I learnt a new song at Spring Harvest 2006: "Creation's King" by Graham Kendrick. (Which was recorded for the 'One God' live worship album that year.) I loved it straight away, because it had a catchy tune, and it quoted a variant of this passage."Indescribable" takes this same type of passage, with a slight twist:

Indescribable, uncontainable ... all powerful, untamable; awestruck, we fall to your knees as we humbly proclaim ... incomparable, unchangeable ...

So at least most of the chorus is Biblical, which is a Good Thing. It also has a catchy tune. And I like the poetry of

You placed the stars in the sky, and You know them by name ... / Who imagined the sun and gives source to its light / Yet concelas it to bring us the coolness of night?

There's not enough good poetry around in modern worship songs, but far too many tired rhymes. And this is a great summary of how God treats us:

You see the depths of my heart and You love me the same.

At the same time, I'd prefer to change a couple of the lines.
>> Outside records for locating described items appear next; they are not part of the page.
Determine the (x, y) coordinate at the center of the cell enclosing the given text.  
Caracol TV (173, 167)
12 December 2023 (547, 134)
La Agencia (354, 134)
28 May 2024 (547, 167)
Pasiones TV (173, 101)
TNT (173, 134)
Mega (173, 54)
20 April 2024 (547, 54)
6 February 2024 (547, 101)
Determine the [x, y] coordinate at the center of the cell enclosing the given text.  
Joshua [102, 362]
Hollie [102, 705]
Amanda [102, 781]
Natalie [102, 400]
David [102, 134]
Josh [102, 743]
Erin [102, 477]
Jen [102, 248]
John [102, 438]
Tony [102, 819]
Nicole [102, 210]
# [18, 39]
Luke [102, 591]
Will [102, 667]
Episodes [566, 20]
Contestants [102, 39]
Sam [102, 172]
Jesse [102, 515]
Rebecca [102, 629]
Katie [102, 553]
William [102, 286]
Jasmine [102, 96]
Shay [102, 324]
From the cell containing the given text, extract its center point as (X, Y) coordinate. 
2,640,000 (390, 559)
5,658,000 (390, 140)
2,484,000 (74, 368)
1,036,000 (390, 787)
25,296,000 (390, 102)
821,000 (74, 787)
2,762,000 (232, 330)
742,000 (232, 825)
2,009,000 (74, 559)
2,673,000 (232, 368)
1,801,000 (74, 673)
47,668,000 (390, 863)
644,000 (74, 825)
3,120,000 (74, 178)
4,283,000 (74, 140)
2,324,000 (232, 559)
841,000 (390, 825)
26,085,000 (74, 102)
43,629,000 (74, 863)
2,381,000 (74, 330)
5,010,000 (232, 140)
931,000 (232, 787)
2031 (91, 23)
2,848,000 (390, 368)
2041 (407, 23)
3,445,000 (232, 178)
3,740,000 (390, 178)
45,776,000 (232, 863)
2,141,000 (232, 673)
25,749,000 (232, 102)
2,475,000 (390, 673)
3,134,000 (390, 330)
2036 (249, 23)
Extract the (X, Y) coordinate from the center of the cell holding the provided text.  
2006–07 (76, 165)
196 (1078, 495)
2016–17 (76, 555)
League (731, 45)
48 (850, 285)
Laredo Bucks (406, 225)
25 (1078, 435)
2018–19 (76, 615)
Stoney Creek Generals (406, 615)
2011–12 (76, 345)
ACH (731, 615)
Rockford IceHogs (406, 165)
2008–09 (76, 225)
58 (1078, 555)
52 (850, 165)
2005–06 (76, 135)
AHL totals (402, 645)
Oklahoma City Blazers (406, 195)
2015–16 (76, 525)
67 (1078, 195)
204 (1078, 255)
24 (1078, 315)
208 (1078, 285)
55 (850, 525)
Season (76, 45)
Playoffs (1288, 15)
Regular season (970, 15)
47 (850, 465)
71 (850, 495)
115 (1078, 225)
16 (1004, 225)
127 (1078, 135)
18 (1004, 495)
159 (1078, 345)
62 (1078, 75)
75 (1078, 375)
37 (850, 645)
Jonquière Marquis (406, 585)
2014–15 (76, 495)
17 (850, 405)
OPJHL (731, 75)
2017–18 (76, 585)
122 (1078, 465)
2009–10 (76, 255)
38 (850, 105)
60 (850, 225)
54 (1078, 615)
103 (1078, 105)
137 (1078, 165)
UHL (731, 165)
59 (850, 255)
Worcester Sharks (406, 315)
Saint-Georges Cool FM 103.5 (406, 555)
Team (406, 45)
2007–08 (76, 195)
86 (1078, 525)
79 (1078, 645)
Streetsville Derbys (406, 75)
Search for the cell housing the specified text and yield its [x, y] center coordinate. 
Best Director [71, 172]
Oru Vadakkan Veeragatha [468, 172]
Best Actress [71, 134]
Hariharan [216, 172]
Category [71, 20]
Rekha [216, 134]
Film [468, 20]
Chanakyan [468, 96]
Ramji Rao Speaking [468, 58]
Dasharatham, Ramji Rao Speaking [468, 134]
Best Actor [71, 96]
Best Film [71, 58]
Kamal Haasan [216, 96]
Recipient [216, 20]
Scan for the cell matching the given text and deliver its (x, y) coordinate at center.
It works better when sung in context that it looks like on the page, but "You are amazing, God" feels slightly vacuous, and I'd prefer "You are amazing, Lord". Simon might still feel this is crass, but it is a simple statement of worship, which is what it's all about. The bigger problem is with "Who has told every lightning bolt where it should go ...", which whilst poetically showing the power of God, just makes me think of the tens of people each year who die when hit by a thunderbolt - did God really aim them specifically at them? Unlikely. I'd prefer "Who could tell every lightning bolt where it should go ...".